## THE TASK
Rewrite the material below with every occurrence of "coordinates" replaced by "position", keeping all other text the same.

## GIVEN RECORDS
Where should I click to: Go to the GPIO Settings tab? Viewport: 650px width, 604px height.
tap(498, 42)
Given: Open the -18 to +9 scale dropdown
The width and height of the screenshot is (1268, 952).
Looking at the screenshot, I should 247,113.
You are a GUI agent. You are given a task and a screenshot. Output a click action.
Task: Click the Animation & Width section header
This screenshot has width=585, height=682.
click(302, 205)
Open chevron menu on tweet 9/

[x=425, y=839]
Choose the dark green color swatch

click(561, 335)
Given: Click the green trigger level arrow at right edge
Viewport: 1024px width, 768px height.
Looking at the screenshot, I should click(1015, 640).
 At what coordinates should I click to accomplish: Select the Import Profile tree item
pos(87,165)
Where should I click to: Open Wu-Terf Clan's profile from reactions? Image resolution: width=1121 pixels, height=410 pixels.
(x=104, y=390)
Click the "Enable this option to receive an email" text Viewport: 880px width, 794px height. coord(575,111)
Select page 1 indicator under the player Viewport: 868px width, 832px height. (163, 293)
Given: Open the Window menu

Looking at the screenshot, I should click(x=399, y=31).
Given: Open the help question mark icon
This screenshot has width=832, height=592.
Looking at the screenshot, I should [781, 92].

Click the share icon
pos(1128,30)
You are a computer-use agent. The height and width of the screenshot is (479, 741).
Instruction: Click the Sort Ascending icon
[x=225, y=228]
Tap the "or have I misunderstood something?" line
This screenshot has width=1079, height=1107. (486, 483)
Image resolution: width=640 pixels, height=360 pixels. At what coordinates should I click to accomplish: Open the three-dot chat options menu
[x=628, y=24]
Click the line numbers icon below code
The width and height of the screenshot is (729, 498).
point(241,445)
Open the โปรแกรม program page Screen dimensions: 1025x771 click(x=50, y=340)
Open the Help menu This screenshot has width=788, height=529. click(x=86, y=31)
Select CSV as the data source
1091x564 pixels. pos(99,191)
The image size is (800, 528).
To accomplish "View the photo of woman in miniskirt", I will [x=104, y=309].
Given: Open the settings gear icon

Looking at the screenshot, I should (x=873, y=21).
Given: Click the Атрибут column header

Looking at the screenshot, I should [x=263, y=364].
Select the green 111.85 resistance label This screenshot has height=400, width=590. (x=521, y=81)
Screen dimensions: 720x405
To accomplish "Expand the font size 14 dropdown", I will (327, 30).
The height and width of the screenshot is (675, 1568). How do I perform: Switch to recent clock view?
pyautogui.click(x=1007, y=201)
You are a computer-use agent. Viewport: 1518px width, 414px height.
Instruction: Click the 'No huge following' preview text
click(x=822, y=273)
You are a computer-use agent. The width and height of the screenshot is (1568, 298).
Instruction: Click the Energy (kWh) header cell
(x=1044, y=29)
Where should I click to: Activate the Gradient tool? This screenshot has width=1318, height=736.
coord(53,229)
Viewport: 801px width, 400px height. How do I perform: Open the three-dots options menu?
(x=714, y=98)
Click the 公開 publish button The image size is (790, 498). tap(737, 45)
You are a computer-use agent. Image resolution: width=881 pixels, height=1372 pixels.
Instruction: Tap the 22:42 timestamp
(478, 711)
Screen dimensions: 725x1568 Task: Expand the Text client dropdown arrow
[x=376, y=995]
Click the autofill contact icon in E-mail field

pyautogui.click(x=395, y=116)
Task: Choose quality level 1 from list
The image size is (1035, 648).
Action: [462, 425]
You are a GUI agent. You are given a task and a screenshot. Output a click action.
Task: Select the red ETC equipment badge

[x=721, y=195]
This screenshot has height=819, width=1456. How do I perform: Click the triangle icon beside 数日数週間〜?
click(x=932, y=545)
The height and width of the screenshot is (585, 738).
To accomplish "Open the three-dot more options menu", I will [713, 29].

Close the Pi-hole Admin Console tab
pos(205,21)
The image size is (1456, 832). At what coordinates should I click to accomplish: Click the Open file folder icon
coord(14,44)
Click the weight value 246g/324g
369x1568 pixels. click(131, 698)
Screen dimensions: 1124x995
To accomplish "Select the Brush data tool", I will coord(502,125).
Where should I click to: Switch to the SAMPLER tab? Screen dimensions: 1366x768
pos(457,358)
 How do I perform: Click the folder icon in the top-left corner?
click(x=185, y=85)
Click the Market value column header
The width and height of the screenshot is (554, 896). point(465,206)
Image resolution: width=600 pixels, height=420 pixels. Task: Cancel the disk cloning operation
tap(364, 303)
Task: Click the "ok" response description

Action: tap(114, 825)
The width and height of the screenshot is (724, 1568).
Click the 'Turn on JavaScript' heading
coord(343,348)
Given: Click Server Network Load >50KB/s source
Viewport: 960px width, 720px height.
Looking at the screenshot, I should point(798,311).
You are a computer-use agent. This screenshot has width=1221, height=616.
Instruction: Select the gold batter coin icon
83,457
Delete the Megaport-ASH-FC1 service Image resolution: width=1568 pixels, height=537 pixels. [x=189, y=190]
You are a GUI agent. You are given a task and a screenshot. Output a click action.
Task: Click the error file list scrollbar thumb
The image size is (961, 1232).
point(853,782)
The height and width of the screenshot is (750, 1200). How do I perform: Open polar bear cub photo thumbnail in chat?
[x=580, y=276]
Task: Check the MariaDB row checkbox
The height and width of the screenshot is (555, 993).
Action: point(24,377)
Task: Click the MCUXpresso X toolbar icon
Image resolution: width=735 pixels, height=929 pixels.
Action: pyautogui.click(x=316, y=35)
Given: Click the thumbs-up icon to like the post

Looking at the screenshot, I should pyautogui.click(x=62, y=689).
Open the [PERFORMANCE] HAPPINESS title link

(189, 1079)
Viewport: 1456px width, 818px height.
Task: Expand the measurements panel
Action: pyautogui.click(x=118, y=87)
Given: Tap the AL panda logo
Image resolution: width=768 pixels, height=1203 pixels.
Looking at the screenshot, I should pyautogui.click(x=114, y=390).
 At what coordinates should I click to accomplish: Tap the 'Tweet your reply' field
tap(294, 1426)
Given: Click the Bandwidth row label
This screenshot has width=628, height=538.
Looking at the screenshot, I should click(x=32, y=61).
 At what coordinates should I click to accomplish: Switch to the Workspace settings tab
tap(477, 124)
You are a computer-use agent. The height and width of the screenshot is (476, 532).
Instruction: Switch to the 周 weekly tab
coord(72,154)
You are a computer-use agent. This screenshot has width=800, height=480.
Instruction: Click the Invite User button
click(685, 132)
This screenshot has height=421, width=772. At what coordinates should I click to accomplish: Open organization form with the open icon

## WRITTEN SOLUTION
Where should I click to: Go to the GPIO Settings tab? Viewport: 650px width, 604px height.
tap(498, 42)
Given: Open the -18 to +9 scale dropdown
The width and height of the screenshot is (1268, 952).
Looking at the screenshot, I should 247,113.
You are a GUI agent. You are given a task and a screenshot. Output a click action.
Task: Click the Animation & Width section header
This screenshot has width=585, height=682.
click(302, 205)
Open chevron menu on tweet 9/

[x=425, y=839]
Choose the dark green color swatch

click(561, 335)
Given: Click the green trigger level arrow at right edge
Viewport: 1024px width, 768px height.
Looking at the screenshot, I should click(1015, 640).
 At what position should I click to accomplish: Select the Import Profile tree item
pos(87,165)
Where should I click to: Open Wu-Terf Clan's profile from reactions? Image resolution: width=1121 pixels, height=410 pixels.
(x=104, y=390)
Click the "Enable this option to receive an email" text Viewport: 880px width, 794px height. coord(575,111)
Select page 1 indicator under the player Viewport: 868px width, 832px height. (163, 293)
Given: Open the Window menu

Looking at the screenshot, I should click(x=399, y=31).
Given: Open the help question mark icon
This screenshot has width=832, height=592.
Looking at the screenshot, I should [781, 92].

Click the share icon
pos(1128,30)
You are a computer-use agent. The height and width of the screenshot is (479, 741).
Instruction: Click the Sort Ascending icon
[x=225, y=228]
Tap the "or have I misunderstood something?" line
This screenshot has width=1079, height=1107. (486, 483)
Image resolution: width=640 pixels, height=360 pixels. At what position should I click to accomplish: Open the three-dot chat options menu
[x=628, y=24]
Click the line numbers icon below code
The width and height of the screenshot is (729, 498).
point(241,445)
Open the โปรแกรม program page Screen dimensions: 1025x771 click(x=50, y=340)
Open the Help menu This screenshot has width=788, height=529. click(x=86, y=31)
Select CSV as the data source
1091x564 pixels. pos(99,191)
The image size is (800, 528).
To accomplish "View the photo of woman in miniskirt", I will [x=104, y=309].
Given: Open the settings gear icon

Looking at the screenshot, I should (x=873, y=21).
Given: Click the Атрибут column header

Looking at the screenshot, I should [x=263, y=364].
Select the green 111.85 resistance label This screenshot has height=400, width=590. (x=521, y=81)
Screen dimensions: 720x405
To accomplish "Expand the font size 14 dropdown", I will (327, 30).
The height and width of the screenshot is (675, 1568). How do I perform: Switch to recent clock view?
pyautogui.click(x=1007, y=201)
You are a computer-use agent. Viewport: 1518px width, 414px height.
Instruction: Click the 'No huge following' preview text
click(x=822, y=273)
You are a computer-use agent. The width and height of the screenshot is (1568, 298).
Instruction: Click the Energy (kWh) header cell
(x=1044, y=29)
Where should I click to: Activate the Gradient tool? This screenshot has width=1318, height=736.
coord(53,229)
Viewport: 801px width, 400px height. How do I perform: Open the three-dots options menu?
(x=714, y=98)
Click the 公開 publish button The image size is (790, 498). tap(737, 45)
You are a computer-use agent. Image resolution: width=881 pixels, height=1372 pixels.
Instruction: Tap the 22:42 timestamp
(478, 711)
Screen dimensions: 725x1568 Task: Expand the Text client dropdown arrow
[x=376, y=995]
Click the autofill contact icon in E-mail field

pyautogui.click(x=395, y=116)
Task: Choose quality level 1 from list
The image size is (1035, 648).
Action: [462, 425]
You are a GUI agent. You are given a task and a screenshot. Output a click action.
Task: Select the red ETC equipment badge

[x=721, y=195]
This screenshot has height=819, width=1456. How do I perform: Click the triangle icon beside 数日数週間〜?
click(x=932, y=545)
The height and width of the screenshot is (585, 738).
To accomplish "Open the three-dot more options menu", I will [713, 29].

Close the Pi-hole Admin Console tab
pos(205,21)
The image size is (1456, 832). At what position should I click to accomplish: Click the Open file folder icon
coord(14,44)
Click the weight value 246g/324g
369x1568 pixels. click(131, 698)
Screen dimensions: 1124x995
To accomplish "Select the Brush data tool", I will coord(502,125).
Where should I click to: Switch to the SAMPLER tab? Screen dimensions: 1366x768
pos(457,358)
 How do I perform: Click the folder icon in the top-left corner?
click(x=185, y=85)
Click the Market value column header
The width and height of the screenshot is (554, 896). point(465,206)
Image resolution: width=600 pixels, height=420 pixels. Task: Cancel the disk cloning operation
tap(364, 303)
Task: Click the "ok" response description

Action: tap(114, 825)
The width and height of the screenshot is (724, 1568).
Click the 'Turn on JavaScript' heading
coord(343,348)
Given: Click Server Network Load >50KB/s source
Viewport: 960px width, 720px height.
Looking at the screenshot, I should point(798,311).
You are a computer-use agent. This screenshot has width=1221, height=616.
Instruction: Select the gold batter coin icon
83,457
Delete the Megaport-ASH-FC1 service Image resolution: width=1568 pixels, height=537 pixels. [x=189, y=190]
You are a GUI agent. You are given a task and a screenshot. Output a click action.
Task: Click the error file list scrollbar thumb
The image size is (961, 1232).
point(853,782)
The height and width of the screenshot is (750, 1200). How do I perform: Open polar bear cub photo thumbnail in chat?
[x=580, y=276]
Task: Check the MariaDB row checkbox
The height and width of the screenshot is (555, 993).
Action: point(24,377)
Task: Click the MCUXpresso X toolbar icon
Image resolution: width=735 pixels, height=929 pixels.
Action: pyautogui.click(x=316, y=35)
Given: Click the thumbs-up icon to like the post

Looking at the screenshot, I should pyautogui.click(x=62, y=689).
Open the [PERFORMANCE] HAPPINESS title link

(189, 1079)
Viewport: 1456px width, 818px height.
Task: Expand the measurements panel
Action: pyautogui.click(x=118, y=87)
Given: Tap the AL panda logo
Image resolution: width=768 pixels, height=1203 pixels.
Looking at the screenshot, I should pyautogui.click(x=114, y=390).
 At what position should I click to accomplish: Tap the 'Tweet your reply' field
tap(294, 1426)
Given: Click the Bandwidth row label
This screenshot has width=628, height=538.
Looking at the screenshot, I should click(x=32, y=61).
 At what position should I click to accomplish: Switch to the Workspace settings tab
tap(477, 124)
You are a computer-use agent. The height and width of the screenshot is (476, 532).
Instruction: Switch to the 周 weekly tab
coord(72,154)
You are a computer-use agent. This screenshot has width=800, height=480.
Instruction: Click the Invite User button
click(685, 132)
This screenshot has height=421, width=772. At what position should I click to accomplish: Open organization form with the open icon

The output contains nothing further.